Despite Jagger saying: "It's not aimed personally at President Bush. It wouldn't be called 'Sweet Neo Con' if it was," Stones fans were not convinced, especially as Jagger had previously said of the tune: "It is direct. Keith said: 'It is not really metaphorical. I think he's a bit worried because he lives in the US. But I don't."

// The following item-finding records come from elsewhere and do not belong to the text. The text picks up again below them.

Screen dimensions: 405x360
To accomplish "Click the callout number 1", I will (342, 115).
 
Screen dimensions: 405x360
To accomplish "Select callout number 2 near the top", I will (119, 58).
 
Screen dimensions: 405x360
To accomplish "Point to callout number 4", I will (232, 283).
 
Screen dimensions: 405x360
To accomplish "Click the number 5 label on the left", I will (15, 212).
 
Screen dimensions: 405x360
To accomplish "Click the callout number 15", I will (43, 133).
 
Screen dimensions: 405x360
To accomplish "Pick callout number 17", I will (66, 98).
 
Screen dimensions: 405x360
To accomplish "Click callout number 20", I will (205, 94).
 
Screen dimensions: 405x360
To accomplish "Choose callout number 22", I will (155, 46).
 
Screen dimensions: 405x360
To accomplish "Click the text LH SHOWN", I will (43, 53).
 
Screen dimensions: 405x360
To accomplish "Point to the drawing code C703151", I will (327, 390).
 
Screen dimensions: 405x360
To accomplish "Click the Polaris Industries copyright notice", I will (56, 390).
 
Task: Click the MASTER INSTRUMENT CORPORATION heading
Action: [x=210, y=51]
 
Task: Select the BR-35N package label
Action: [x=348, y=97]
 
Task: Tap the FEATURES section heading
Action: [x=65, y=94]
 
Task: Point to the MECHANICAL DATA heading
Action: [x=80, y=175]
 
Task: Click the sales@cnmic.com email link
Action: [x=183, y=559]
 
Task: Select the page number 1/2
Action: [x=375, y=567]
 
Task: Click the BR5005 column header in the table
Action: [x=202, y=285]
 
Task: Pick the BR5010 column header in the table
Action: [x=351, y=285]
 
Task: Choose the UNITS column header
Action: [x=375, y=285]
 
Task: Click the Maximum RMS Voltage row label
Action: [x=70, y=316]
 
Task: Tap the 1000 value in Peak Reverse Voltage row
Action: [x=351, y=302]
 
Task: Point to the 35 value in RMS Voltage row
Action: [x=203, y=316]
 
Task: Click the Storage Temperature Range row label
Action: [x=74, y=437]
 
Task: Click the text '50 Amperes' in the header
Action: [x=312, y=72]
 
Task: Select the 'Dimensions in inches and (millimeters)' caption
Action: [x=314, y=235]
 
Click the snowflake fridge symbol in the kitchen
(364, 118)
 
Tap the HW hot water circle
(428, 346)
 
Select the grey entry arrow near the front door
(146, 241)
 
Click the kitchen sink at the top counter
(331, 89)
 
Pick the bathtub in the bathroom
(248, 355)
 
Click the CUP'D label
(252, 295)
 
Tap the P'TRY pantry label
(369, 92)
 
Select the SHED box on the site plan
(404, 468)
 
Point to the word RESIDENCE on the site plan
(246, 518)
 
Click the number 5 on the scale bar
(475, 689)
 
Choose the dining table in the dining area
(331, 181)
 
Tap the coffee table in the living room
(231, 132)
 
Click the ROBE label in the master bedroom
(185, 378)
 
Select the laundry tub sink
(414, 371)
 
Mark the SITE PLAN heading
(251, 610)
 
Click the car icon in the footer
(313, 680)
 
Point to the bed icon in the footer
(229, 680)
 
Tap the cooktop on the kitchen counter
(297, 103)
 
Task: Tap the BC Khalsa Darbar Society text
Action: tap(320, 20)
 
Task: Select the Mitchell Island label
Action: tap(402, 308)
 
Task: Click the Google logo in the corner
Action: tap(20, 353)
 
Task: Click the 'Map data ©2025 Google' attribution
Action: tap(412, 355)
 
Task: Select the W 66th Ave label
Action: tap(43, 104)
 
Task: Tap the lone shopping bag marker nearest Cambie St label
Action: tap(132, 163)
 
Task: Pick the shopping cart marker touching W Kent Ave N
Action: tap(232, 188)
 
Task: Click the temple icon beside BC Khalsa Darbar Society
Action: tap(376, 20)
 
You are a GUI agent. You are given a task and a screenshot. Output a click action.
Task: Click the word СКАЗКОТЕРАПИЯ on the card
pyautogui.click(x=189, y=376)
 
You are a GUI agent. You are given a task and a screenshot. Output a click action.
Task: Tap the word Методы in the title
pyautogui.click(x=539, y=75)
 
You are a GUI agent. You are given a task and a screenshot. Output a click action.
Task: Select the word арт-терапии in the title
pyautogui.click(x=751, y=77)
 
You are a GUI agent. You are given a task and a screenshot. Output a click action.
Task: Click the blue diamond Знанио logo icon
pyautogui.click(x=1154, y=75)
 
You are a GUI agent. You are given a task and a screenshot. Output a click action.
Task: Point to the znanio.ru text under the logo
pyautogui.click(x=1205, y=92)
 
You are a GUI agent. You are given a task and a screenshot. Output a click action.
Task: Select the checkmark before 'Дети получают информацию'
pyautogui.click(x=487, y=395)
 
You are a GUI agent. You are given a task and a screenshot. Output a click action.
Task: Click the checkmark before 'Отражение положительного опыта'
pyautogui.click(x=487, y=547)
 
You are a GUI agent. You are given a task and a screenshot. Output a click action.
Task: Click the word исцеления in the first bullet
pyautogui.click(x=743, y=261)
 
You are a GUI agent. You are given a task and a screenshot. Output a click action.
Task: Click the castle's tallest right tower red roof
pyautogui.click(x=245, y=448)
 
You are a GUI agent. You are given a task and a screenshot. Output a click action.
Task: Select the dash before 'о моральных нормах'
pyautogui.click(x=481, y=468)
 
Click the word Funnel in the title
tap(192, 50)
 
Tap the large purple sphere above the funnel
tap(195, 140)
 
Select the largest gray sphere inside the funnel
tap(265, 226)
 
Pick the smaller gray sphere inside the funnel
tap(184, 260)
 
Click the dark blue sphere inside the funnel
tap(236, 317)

In 2004, rap artist Eminem urged fans to vote against George Bush in the US election by issuing a music video specifically to criticise the Iraq war. The lyrics for "Mosh": "Let the President answer on high anarchy, strap him with an AK-47, let him go fight his own war," accompanied a video depicting a US soldier arriving home from Baghdad, to be told he must return.
* DIXIE CHICKS
"Not Ready to Make Nice", to be released in the US in May, is an attack on people who sent the Texan band death threats after they criticised Mr Bush. Singer Nathalie Maines, performing in London on the eve of the Iraq war, said: "Just so you know, we're ashamed the President of the United States is from Texas." Many US radio stations dropped the band and their CDs were smashed.
* GEORGE MICHAEL
In 2002, he released the single "Shoot the Dog", which featured a cartoon video of Tony Blair and Mr Bush's poodle on the White House lawn. The backlash was so forceful - the New York Post called him a "past-his-prime pop pervert" - that Michael feared he would not be able to return to the US.